Getting output in the desired format using TokenRegex - stanford-nlp

I am using TokensRegex for rule based entity extraction. It works well but I am having trouble getting my output in the desired format. The following snippet of code gives me an output given below for the sentence:
Earlier this month Trump targeted Toyota, threatening to impose a
hefty fee on the world's largest automaker if it builds its Corolla
cars for the U.S. market at a plant in Mexico.
for (CoreMap sentence : sentences)
{
List<MatchedExpression> matched = extractor.extractExpressions(sentence);
if (matched != null) {
matched = MatchedExpression.removeNested(matched);
matched = MatchedExpression.removeNullValues(matched);
System.out.print("FOR SENTENCE:" + sentence);
}
for(MatchedExpression phrase : matched){
// Print out matched text and value
System.out.print("MATCHED ENTITY: " + phrase.getText()+ "\t" + "VALUE: " + phrase.getValue());
OUTPUT
MATCHED ENTITY: Donald Trump targeted Toyota, threatening to impose a hefty fee on the world's largest automaker if it builds its Corolla cars for the U.S. market
VALUE: LIST([PERSON])
I know if I iterate over tokens using :
for (CoreLabel token : cm.get(TokensAnnotation.class))
{String word = token.get(TextAnnotation.class);
String lemma = token.get(LemmaAnnotation.class);
String pos = token.get(PartOfSpeechAnnotation.class);
String ne = token.get(NamedEntityTagAnnotation.class);
System.out.println("matched token: " + "word="+word + ", lemma="+lemma + ", pos=" + pos + ", NE=" + ne);
}
I can get an output that gives annotation for each tag. However, I am using my own rules to detect Named Entities and I have sometimes seen issues where in a multi token entity one word from it may be tagged as person where the where multi token expression should have been an organization (mostly in the case of Organization and location names)
So the output I am expecting is:
MATCHED ENTITY: Donald Trump VALUE: PERSON
MATCHED ENTITY: Toyota VALUE: ORGANIZATION
How do I change the above code to get the desired output? Do I need to use custom annotations?
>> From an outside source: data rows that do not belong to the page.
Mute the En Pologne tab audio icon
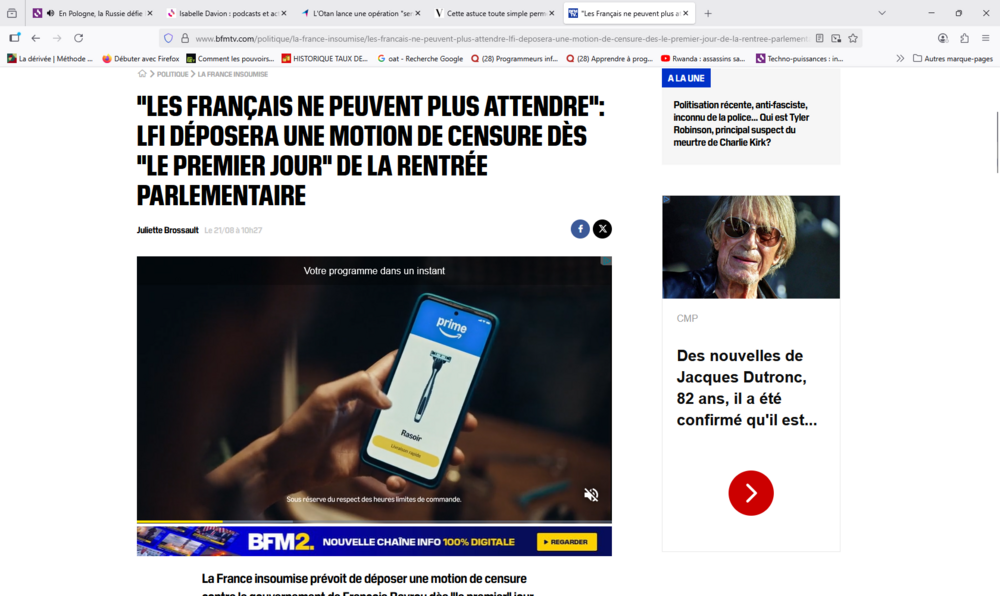This screenshot has height=596, width=1000. pyautogui.click(x=50, y=13)
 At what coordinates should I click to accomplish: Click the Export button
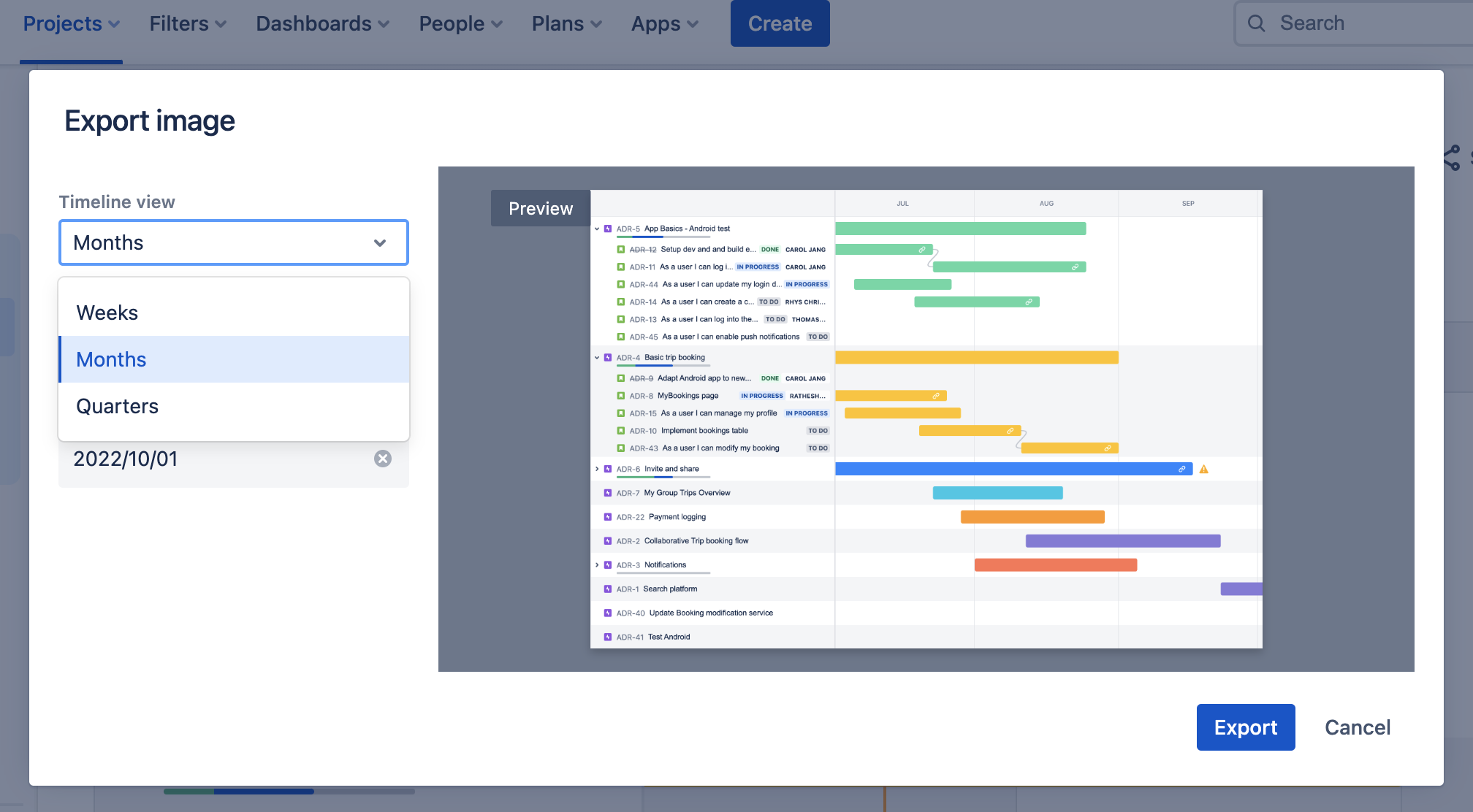(x=1245, y=727)
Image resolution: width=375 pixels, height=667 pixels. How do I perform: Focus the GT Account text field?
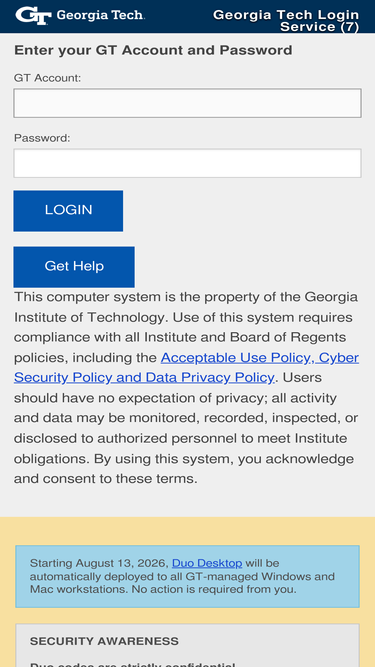click(188, 103)
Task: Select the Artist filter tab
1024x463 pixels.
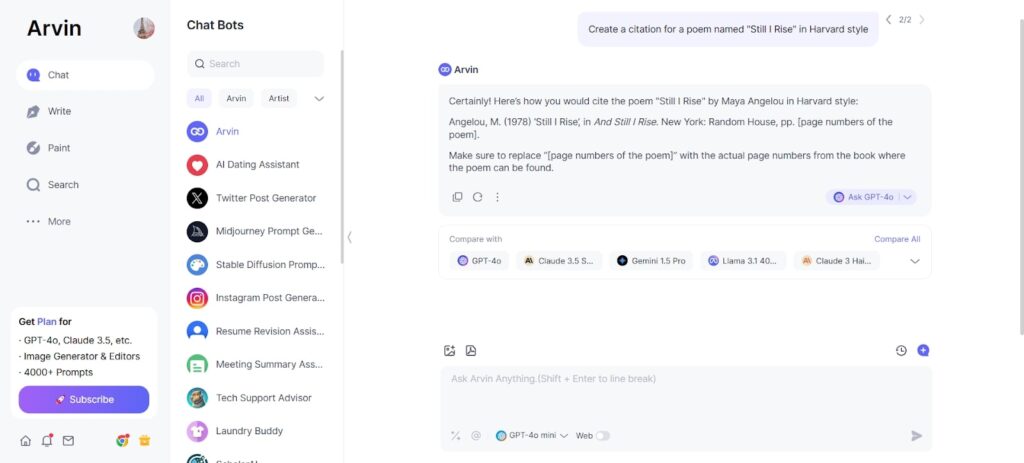Action: click(279, 99)
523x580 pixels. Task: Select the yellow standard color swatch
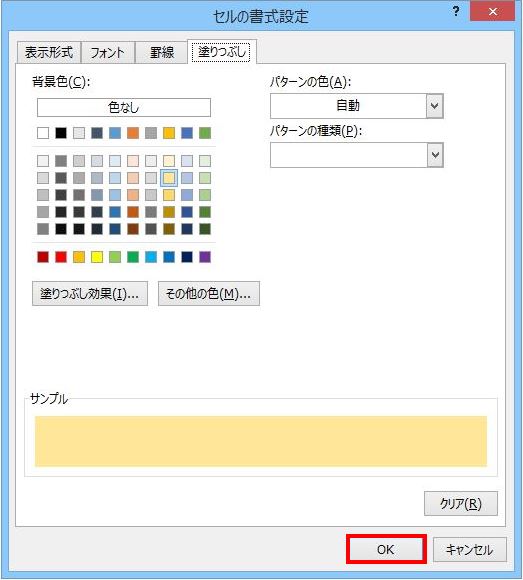[x=97, y=257]
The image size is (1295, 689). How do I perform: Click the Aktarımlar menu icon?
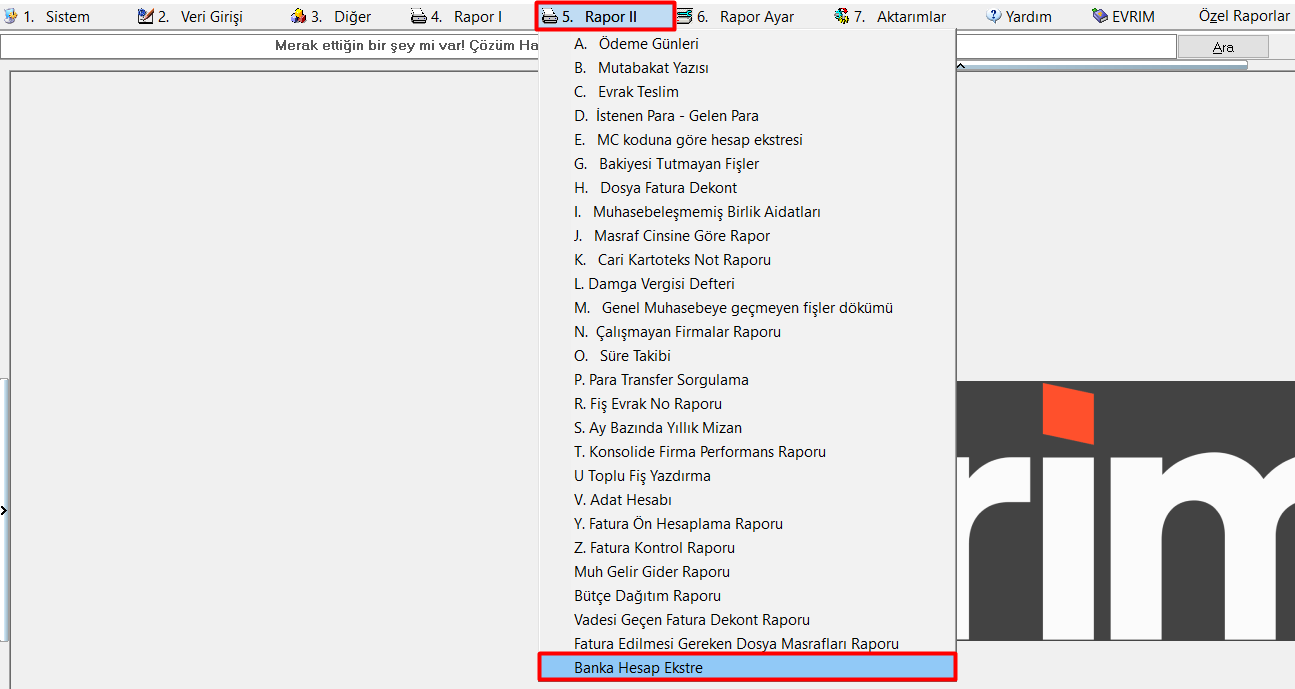(841, 16)
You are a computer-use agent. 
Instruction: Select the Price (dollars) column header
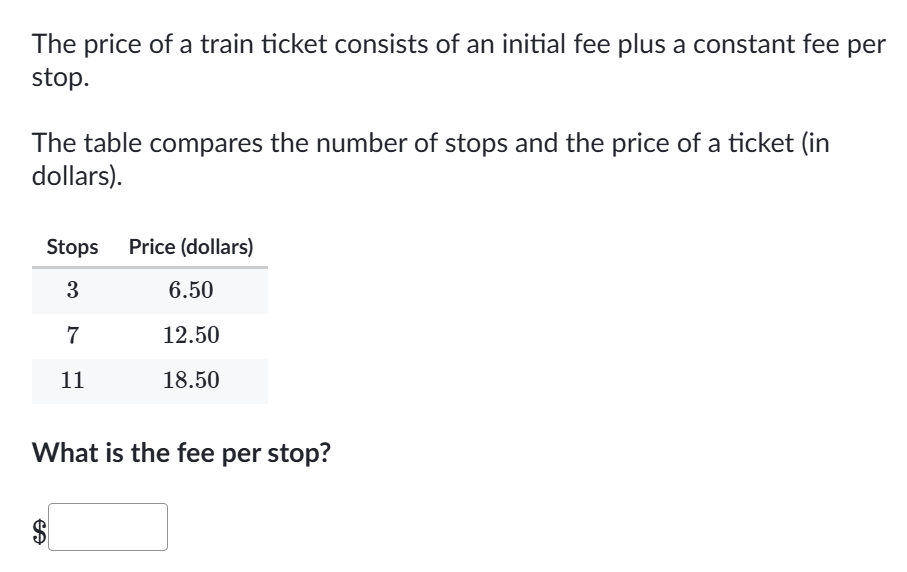pyautogui.click(x=191, y=247)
I produced a jar of the latest build a week or so ago. Use that jar available from GitHub.
This sample code will run the rules and apply the appropriate ner tags.
package edu.stanford.nlp.examples;
import edu.stanford.nlp.util.*;
import edu.stanford.nlp.ling.*;
import edu.stanford.nlp.pipeline.*;
import java.util.*;
public class TokensRegexExampleTwo {
public static void main(String[] args) {
// set up properties
Properties props = new Properties();
props.setProperty("annotators", "tokenize,ssplit,pos,lemma,ner,tokensregex");
props.setProperty("tokensregex.rules", "multi-step-per-org.rules");
props.setProperty("tokensregex.caseInsensitive", "true");
// set up pipeline
StanfordCoreNLP pipeline = new StanfordCoreNLP(props);
// set up text to annotate
Annotation annotation = new Annotation("...text to annotate...");
// annotate text
pipeline.annotate(annotation);
// print out found entities
for (CoreMap sentence : annotation.get(CoreAnnotations.SentencesAnnotation.class)) {
for (CoreLabel token : sentence.get(CoreAnnotations.TokensAnnotation.class)) {
System.out.println(token.word() + "\t" + token.ner());
}
}
}
}

I managed to get output in desired format.
Annotation document = new Annotation(<Sentence to annotate>);
//use the pipeline to annotate the document we created
pipeline.annotate(document);
List<CoreMap> sentences = document.get(SentencesAnnotation.class);
//Note- I doesn't put environment related stuff in rule file.
Env env = TokenSequencePattern.getNewEnv();
env.setDefaultStringMatchFlags(NodePattern.CASE_INSENSITIVE);
env.setDefaultStringPatternFlags(Pattern.CASE_INSENSITIVE);
CoreMapExpressionExtractor extractor = CoreMapExpressionExtractor
.createExtractorFromFiles(env, "test_degree.rules");
for (CoreMap sentence : annotation.get(CoreAnnotations.SentencesAnnotation.class)) {
List<MatchedExpression> matched = extractor.extractExpressions(sentence);
for(MatchedExpression phrase : matched){
// Print out matched text and value
System.out.println("MATCHED ENTITY: " + phrase.getText() + " VALUE: " + phrase.getValue().get());
}
}
Output:
MATCHED ENTITY: Technical Skill VALUE: SKILL
You might want to have a look at my rule file in this question.
Hope this helps!

Answering my own question for those struggling with a similar issue. THe key to getting your output in the correct format lies in how you define your rules in the rules file. Here's what I changed in the rules to change the output:
Old Rule:
{ ruleType: "tokens",
pattern: (([pos:/NNP.*/ | pos:/NN.*/]+) ($LocWords)),
result: Annotate($1, ner, "LOCATION"),
}
New Rule
{ ruleType: "tokens",
pattern: (([pos:/NNP.*/ | pos:/NN.*/]+) ($LocWords)),
action: Annotate($1, ner, "LOCATION"),
result: "LOCATION"
}
How you define your result field defines the output format of your data.
Hope this helps!

Related

Entity Framework Core translation capabilities [duplicate]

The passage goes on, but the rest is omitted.